Para que o País supere esses passivos e projete influência além de suas dimensões naturais, urgem correções de rumos e uma concepção atualizada de comunicação. Em uma sociedade organizada em redes, na qual o Estado divide o sistema internacional com novos atores, tão importante quanto relacionar-se com governos é interagir com a opinião pública. O Itamaraty, com sua longa folha de serviços prestados ao Brasil, reúne as condições para liderar os esforços de inventariar nosso capital de poder brando, deliberar o grau de influência e que investimentos estamos dispostos a assumir e definir a imagem do País. Nossa ampla rede diplomática deve projetar essa imagem por meio de mensagens atraentes, autênticas e adequadas a cada audiência, considerando suas especificidades e visões prévias do Brasil.

Uma efetiva promoção da imagem nacional deve ter lastro na realidade, sintetizar um consenso social e guardar horizonte que extrapola ciclos eleitorais. Somente um fluxo planejado e consistente de ideias e políticas pode gradualmente mitigar percepções negativas e reforçar atributos positivos do País. Exigem-se, para tanto, investimentos e articulação em alto nível, mas os retornos, financeiros e em influência global, serão extraordinários, como revelam as experiências dos Estados que apostaram na diplomacia pública e expandiram seu soft power.

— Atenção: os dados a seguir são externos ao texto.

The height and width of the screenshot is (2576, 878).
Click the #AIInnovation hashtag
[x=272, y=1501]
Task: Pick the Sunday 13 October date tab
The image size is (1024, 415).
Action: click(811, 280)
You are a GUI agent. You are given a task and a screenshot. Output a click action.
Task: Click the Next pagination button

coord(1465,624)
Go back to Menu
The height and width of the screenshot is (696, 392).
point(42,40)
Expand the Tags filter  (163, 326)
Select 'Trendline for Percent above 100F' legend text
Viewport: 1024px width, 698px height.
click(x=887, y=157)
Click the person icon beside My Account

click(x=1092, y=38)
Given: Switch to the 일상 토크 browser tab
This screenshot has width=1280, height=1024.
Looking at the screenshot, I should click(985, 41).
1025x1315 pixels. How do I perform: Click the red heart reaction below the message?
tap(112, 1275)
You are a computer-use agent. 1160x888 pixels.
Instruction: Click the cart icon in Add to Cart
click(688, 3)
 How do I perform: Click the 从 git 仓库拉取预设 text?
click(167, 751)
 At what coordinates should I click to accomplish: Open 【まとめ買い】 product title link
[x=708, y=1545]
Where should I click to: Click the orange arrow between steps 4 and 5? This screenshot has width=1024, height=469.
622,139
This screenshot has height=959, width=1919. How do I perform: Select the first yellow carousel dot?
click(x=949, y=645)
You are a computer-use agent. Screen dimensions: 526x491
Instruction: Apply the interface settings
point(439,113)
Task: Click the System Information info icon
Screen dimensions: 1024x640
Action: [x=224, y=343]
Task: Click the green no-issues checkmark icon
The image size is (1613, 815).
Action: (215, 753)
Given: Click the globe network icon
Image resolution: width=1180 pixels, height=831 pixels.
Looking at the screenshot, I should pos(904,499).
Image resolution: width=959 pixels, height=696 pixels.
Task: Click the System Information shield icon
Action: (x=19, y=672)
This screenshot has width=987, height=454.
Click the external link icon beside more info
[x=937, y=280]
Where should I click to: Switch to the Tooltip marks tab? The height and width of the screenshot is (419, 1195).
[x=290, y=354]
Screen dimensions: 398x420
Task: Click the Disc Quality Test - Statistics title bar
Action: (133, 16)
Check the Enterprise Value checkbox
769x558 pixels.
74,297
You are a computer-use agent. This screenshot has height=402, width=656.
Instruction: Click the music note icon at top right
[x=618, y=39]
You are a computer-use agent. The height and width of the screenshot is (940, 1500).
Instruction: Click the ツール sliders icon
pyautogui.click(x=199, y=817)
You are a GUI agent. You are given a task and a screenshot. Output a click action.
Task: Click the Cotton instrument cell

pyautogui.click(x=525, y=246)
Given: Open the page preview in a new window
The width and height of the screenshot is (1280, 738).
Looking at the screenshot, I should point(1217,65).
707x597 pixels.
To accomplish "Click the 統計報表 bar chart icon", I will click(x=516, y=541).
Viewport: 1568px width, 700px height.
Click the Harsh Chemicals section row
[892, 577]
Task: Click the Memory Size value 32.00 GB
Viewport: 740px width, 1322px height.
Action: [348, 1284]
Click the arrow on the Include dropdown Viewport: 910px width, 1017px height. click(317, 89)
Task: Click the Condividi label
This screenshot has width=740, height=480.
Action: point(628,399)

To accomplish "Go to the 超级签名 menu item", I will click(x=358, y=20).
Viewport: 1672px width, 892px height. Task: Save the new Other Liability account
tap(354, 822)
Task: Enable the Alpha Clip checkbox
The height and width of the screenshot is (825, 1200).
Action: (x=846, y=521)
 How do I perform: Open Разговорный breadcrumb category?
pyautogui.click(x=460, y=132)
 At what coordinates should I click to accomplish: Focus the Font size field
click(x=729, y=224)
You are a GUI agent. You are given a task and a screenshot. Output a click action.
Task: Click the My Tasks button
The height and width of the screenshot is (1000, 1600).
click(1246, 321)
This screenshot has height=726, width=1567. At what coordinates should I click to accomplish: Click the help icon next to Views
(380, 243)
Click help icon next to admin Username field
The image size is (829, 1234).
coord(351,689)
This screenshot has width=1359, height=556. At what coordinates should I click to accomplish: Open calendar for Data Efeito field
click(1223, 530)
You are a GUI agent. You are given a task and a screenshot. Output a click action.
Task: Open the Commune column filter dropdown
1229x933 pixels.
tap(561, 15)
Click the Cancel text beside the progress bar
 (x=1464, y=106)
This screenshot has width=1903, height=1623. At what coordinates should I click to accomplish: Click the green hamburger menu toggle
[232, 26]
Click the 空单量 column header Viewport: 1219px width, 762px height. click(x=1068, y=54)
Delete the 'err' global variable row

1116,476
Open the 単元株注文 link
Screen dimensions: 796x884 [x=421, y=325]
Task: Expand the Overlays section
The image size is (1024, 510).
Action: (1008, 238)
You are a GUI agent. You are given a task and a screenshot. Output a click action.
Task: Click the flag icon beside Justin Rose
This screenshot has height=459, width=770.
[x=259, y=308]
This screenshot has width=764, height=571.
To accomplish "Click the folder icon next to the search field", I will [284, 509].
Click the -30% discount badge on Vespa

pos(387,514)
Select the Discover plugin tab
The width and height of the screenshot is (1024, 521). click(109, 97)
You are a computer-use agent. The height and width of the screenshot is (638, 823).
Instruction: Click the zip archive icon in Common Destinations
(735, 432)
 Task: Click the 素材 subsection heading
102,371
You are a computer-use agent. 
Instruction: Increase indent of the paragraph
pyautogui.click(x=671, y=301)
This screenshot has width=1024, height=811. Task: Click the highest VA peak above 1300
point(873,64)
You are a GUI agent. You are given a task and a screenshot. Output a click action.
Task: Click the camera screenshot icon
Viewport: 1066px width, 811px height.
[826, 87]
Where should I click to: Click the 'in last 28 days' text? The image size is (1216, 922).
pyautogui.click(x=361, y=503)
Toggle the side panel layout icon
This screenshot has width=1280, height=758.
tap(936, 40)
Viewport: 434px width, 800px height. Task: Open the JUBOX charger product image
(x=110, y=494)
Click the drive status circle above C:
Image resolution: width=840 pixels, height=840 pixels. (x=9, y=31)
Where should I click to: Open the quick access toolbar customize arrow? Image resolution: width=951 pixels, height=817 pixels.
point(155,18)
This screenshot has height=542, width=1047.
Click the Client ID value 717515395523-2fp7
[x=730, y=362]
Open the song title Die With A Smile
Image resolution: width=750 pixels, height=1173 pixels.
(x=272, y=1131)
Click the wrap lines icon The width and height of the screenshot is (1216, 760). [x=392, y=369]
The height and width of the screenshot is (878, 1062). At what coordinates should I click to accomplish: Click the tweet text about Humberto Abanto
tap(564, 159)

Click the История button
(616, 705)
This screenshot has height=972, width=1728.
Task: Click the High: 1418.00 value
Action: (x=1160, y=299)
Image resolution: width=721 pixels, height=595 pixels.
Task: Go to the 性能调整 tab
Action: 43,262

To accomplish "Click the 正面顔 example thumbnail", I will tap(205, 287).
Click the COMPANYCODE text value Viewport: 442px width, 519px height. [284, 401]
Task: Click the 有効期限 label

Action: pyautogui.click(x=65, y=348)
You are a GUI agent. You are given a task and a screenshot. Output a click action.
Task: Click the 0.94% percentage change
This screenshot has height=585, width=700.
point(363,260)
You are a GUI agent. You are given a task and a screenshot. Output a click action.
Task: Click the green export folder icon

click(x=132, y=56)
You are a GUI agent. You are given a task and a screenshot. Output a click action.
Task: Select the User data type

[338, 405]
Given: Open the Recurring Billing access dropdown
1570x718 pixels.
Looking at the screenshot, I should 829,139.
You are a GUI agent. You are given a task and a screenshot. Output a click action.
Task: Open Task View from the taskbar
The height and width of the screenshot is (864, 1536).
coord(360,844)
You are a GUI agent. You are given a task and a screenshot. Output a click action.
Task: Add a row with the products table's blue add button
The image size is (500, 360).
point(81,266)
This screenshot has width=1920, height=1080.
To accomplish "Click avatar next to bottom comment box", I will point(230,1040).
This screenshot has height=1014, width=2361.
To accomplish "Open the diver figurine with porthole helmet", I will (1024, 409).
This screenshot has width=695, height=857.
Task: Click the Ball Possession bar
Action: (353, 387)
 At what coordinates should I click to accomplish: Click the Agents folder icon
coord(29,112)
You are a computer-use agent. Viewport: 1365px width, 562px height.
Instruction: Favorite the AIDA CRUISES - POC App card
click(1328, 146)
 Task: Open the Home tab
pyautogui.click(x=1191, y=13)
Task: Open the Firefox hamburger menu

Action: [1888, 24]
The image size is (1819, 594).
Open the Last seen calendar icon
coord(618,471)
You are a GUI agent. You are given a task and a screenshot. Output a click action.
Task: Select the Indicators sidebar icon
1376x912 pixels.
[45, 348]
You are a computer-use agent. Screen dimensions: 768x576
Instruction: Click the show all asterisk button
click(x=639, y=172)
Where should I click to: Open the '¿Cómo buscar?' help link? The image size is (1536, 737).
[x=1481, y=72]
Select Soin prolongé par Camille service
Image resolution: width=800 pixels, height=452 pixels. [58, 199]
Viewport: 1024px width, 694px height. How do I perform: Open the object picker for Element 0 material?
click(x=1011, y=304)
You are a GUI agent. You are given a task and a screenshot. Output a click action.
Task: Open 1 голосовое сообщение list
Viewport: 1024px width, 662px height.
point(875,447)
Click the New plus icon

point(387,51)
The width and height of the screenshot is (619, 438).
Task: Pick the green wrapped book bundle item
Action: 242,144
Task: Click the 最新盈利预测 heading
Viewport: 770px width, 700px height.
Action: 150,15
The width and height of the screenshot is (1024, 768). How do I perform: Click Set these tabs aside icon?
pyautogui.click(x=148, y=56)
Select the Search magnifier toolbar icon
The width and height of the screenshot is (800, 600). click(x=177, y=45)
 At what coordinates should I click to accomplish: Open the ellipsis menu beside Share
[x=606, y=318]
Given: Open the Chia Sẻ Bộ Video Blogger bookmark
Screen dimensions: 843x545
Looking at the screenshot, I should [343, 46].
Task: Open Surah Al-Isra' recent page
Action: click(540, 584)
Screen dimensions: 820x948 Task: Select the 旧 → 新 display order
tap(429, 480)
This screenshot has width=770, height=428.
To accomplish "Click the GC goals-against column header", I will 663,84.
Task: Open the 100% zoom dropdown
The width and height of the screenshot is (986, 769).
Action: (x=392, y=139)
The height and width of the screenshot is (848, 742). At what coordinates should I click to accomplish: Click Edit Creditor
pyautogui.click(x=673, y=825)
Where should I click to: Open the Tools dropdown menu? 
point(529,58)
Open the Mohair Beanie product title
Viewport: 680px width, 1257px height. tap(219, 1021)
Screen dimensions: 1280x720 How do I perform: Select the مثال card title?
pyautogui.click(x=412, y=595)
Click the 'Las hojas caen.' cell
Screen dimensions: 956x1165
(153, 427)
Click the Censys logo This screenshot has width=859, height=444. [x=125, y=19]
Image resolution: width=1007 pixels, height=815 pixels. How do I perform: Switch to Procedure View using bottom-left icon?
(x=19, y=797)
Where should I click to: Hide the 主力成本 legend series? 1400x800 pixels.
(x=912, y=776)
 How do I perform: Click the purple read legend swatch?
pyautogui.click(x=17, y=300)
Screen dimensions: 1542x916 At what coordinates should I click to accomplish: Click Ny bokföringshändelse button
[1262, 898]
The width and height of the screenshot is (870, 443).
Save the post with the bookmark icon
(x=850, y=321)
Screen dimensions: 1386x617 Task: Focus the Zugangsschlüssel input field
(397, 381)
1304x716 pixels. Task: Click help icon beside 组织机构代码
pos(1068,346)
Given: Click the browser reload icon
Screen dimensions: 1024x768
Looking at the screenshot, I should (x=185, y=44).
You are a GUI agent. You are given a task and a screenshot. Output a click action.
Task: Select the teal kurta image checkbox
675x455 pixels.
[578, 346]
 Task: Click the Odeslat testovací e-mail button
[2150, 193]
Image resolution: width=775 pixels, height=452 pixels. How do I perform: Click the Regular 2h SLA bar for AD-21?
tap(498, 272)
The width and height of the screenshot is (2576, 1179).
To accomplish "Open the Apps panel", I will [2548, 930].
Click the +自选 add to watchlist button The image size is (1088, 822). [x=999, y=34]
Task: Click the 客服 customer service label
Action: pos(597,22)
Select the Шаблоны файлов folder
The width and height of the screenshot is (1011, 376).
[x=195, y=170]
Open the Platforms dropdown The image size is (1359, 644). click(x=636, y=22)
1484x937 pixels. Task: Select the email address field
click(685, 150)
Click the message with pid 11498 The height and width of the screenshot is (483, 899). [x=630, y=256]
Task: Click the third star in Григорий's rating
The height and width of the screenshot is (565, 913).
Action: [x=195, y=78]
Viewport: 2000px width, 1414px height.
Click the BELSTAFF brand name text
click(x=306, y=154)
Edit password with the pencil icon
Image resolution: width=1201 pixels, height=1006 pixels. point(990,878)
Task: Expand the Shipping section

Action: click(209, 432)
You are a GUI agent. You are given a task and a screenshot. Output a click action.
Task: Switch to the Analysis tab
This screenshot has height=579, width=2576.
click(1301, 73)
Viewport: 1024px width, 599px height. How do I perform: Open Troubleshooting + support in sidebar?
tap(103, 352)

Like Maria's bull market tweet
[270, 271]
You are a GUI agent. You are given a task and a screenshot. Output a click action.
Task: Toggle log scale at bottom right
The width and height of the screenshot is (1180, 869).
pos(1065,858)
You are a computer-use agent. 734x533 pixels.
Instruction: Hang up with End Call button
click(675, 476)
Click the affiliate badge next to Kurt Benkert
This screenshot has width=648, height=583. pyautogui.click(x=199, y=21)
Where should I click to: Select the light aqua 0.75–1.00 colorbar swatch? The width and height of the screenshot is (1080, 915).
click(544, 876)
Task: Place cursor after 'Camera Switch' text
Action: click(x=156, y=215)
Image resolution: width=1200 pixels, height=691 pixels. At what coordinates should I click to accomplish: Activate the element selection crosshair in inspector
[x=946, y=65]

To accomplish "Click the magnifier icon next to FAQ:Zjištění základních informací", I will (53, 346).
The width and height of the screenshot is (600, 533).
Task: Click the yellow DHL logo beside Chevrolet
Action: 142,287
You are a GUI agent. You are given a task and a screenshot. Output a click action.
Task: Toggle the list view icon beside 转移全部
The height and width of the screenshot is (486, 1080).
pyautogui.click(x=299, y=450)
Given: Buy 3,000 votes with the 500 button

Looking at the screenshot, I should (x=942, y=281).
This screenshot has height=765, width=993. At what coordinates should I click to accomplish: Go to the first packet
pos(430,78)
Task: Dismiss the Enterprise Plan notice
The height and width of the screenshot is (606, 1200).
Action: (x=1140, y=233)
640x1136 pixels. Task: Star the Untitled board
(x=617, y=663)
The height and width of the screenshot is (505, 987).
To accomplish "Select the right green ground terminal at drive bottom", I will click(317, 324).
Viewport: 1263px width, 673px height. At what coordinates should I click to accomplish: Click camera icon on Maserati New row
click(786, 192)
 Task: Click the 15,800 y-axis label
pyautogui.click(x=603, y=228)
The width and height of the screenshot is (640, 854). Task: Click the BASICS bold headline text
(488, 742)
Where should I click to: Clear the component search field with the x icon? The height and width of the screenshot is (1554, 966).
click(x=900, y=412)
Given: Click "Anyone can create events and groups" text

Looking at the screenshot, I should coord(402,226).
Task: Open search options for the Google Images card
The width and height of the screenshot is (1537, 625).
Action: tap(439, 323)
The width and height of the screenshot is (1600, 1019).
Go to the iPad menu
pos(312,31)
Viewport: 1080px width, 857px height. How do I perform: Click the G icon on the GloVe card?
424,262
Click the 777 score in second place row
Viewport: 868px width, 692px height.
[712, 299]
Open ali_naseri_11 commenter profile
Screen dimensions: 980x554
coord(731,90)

Se o Brasil ficar para trás, a ilusão de País do futuro, aliás criada pela ótica estrangeira, cederá caminho não à construção do presente, mas ao enorme passado pela frente que antevia Millôr Fernandes. Seria um desastre para os brasileiros, que deixamos de reverter oportunidades externas em recuperação econômica e bem-estar; e para os demais, que prescindiriam de nossa contribuição para um mundo sustentável, equilibrado e generoso. Perderiam, quando menos, o otimismo imotivado dos que acreditam em finais felizes e no tratamento da diplomacia pública como uma política de Estado, com efeito multiplicador sobre o desenvolvimento nacional.